I dunno why I didn’t run from them both except for the times I could see Isa’s smile. I boiled up the billy and we had some tea and roady made from weedseed flour, water and honeybee nectar. Smoov smoked up like he always did and off we roaded, this time with nothing following behind but empty space and Smoov got stoned and brooded on the pendant that was stolen and I wondered if it was Crow that had been the follower and that rifled the gear and stole the pendant, like Isa said. And in the sky a flapple rode the air moving off the salt pan now the sun was up. The blasted landscape all around was so lonely and wrecked but still sometimes I had to stop myself from getting caught up in it. One minute you cursed its white emptyness and then the next you rounded a corner and saw a new view of wonder and beauty.

We made it through that next long day, Isa weaker and sick still, like she had seen a ghost. Maybe that’s what passed us in the night, I don’t know, or maybe it was just being snakebit, but I thought I saw a glimpse of Smoov’s pendant when she moved her hand from pocket to pack. I kept me mouth shut and put one foot in front of the next all the way to Hind Pass, about twelve clicks south and then we could see the shape of its tin walls in the red desert and it was a happy sight.

Chapter 5

We hit Hind Pass shanty town with the show gear all stashed. Isa weak still but she flashed me a smile, friendly face in the frowns and tears of the road. Smoov was grim of look, he was starting to get right for fixing on the Wotcher and the trancemission he would channel. He was roadwise and able, always thinking on the next move, but it was up to me to scan the faces to see how things were going to go down in the camp. The folks were gathering for the show, getting ready to hear what they could take from Smoov’s pictures and the messages he brought down from the Wotcher. They saw the show as a way of coming together and trying to understand how the pieces all fit. And Smoov sold them on the idea that one day if they listened hard enough and gathered enough connections through the patterns of the Wotcher’s signal there’d be a message that would shine down and put back the system from the past time.
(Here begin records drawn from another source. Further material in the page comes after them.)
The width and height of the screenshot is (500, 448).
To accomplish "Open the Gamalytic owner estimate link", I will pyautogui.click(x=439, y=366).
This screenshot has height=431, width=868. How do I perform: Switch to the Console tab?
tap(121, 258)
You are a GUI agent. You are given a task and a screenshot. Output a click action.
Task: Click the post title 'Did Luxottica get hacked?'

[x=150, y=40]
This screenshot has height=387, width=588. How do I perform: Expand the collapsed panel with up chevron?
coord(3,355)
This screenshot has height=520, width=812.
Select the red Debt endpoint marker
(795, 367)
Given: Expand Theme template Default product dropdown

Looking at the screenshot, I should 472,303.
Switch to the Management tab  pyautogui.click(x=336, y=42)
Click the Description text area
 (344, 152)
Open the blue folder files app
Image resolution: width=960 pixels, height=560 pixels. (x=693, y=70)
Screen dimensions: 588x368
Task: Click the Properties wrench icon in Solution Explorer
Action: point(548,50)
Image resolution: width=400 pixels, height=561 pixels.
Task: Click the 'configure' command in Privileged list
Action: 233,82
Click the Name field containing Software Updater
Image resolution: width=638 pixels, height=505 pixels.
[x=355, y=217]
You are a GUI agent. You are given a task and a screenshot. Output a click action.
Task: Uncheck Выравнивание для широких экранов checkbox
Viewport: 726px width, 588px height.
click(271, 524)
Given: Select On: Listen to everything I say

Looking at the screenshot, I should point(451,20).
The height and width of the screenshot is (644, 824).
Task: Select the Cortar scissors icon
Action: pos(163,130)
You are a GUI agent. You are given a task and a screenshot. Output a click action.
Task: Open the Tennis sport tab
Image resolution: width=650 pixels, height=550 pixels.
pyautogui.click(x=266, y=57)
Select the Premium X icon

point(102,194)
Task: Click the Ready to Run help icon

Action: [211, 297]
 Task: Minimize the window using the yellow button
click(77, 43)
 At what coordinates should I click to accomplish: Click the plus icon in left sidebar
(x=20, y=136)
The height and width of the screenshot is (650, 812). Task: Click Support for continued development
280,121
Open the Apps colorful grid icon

Kids ran past the show cart shouting, ‘Show, show, show,’ and Smoov still with that steely look in his eyes. One kid ran alongside us hitting a old tyre with a stick. The sun set through the ash in the air. It was a smaller following than I thought we would get. We’d been there before, it’s on the show circuit from camp to camp through the desert backroads. Dogs were lying on the ground and chooks clucking and pecking and the air rasped me throat with dust and town smell.

The kids following us along besides the cart scratched at the tarp and tried to see what was under the covers. Smoov smacked their hands away. One kid looked at Smoov, dirty face tangle of hair.

‘Is the Wotcher gunna come down and save us against the brumbies?’ the kid said.

‘Wotcher don’t come,’ Smoov said. ‘Wotcher passes by high in the sky.’

‘But the horse head prophet said—’

‘Wotcher don’t make no innerference. It just tells its messages and the showmans interprets them so you know how to live. Maybe there’ll be a message from the Wotcher in the show for you tonight.’

We roaded in on a track lined with shacks. Women sat on mats woven from plastic mined from the wreckage of the past and what came after. Blokes were smashed off their face on cactusflower grog brewed in plastic bags buried in the ground. Kids running around everywhere, and everywhere I looked I saw the faces of the starving and the empty. Smell of sour sweat and cookfire smoke, drying rabbit skins, chillies on strings. Smell of blood and guts fresh from butcher knives, smell of sewer and rotted garbage, smell of meaty smokehouse. Smell of diesel jenny, smell of newmade molecules from truckjuice alkaloid synthfac.

We rolled up to the show place, all laid out in the centre of camp. Many times before we had done the show. It was our meat and our bed, it was Smoov’s lifework, sweat of his yakka. It was his raising and his following and it would be his dying too, and the ending of his road was coming up fast. He rolled up a smoke and sat in the shade of the cart while he readied his linkmaker for the Wotcher’s pass. In behind his eyes the trancemissions came every night for him to choose from and pattern the Wotcher’s message.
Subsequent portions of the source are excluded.